Il se levait à trois heures du matin, était à l’usine de Kalouga à six heures et approvisionnait le point de vente à neuf heures. La journée, Andreï cherchait de nouveaux emplacements et utilisait le logiciel « 1C » pour la gestion de ses stocks.

Krivenko avait déjà ouvert trois nouveaux points de vente après seulement un trimestre. Deux d’entre eux étaient cependant déficitaires, menaçant du même coup la survie de l’entreprise. Andreï s’était trompé en voulant s’imposer sur les marchés. Il comptait sur la forte affluence de clients, mais il s’est avéré que pour les personnes allant au marché, le plus important est le prix.

Et le litre de lait d’Izbenka est 1,15 euro plus cher que les marques « médiatisées » et, surtout, que les marques peu connues.

Depuis son hypothèque, Krivenko craint les emprunts bancaires comme la peste.
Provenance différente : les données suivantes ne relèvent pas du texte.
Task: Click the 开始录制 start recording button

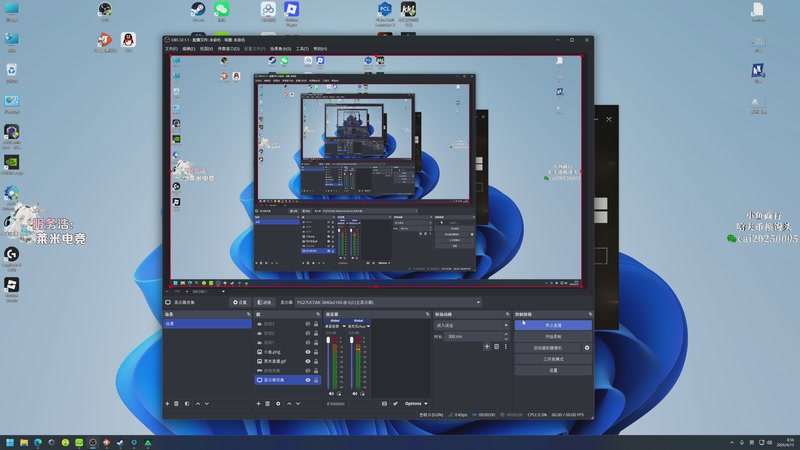Action: point(553,336)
C’est pourquoi il développe l’entreprise sur ses propres fonds. Ce modèle ne peut fonctionner qu’en respectant deux principes : limiter les coûts d’ouverture des points de vente et les rendre rapidement bénéficiaires.

Krivenko n’a dépensé qu’entre trois et cinq mille dollars (entre 2 317 et 3 861 euros) pour le lancement de chacun des premiers magasins « Izbenka ». Près de dix mille dollars (7 723 euros) sont désormais nécessaires, la surface des points de vente étant passée de cinq à dix mètres carrés.
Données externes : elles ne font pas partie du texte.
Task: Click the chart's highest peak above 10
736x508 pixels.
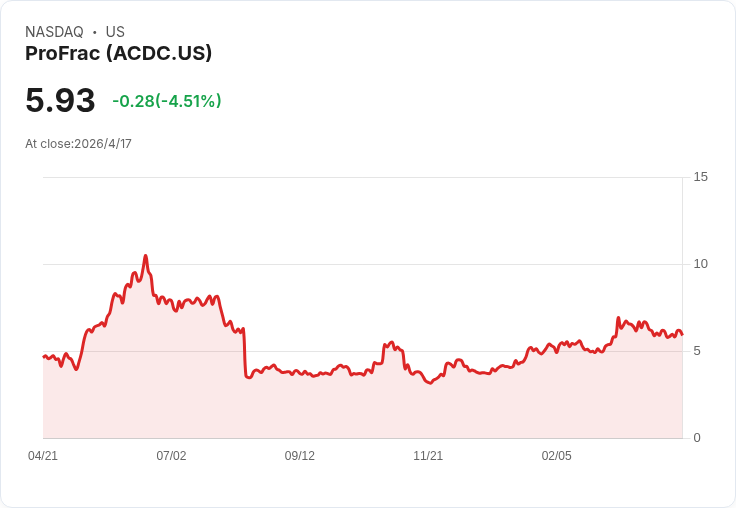Action: [x=146, y=256]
La société d’Andreï Krivenko ne possède presque pas d’actifs : tous ses emplacements sont loués et les transports sont sous-traités. Il s’appuie ainsi sur ses entrées d’argent qui ne cessent d’augmenter. « Pourquoi devrais-je, par exemple, acquérir un entrepôt ? Pour le donner en gage à une banque et demander un crédit pour en construire un autre ? Merci, mais je n’en ai pas besoin », explique-t-il.

Une telle stratégie est toutefois comparable à une course de vélo : il ne faut pas arrêter de pédaler, sinon on tombe. Izbenka évolue grâce à l’argent de ses fournisseurs, en réinvestissant tous ses bénéfices dans de nouveaux points de vente. Mais l’entreprise pourrait manquer de fonds en cas de baisse des ventes. Or, obtenir un prêt auprès des banques est impossible, car elle ne pourrait pas proposer d’actifs comme caution.

C’est pourquoi Krivenko a lancé une nouvelle entreprise en ouvrant les magasins « Vkusvill » qui vendent, en plus du lait, d’autres produits alimentaires sans conservateurs, exhausteurs de goût, etc. Andreï prévoit d’ouvrir plus de 200 magasins en seulement deux ou trois ans.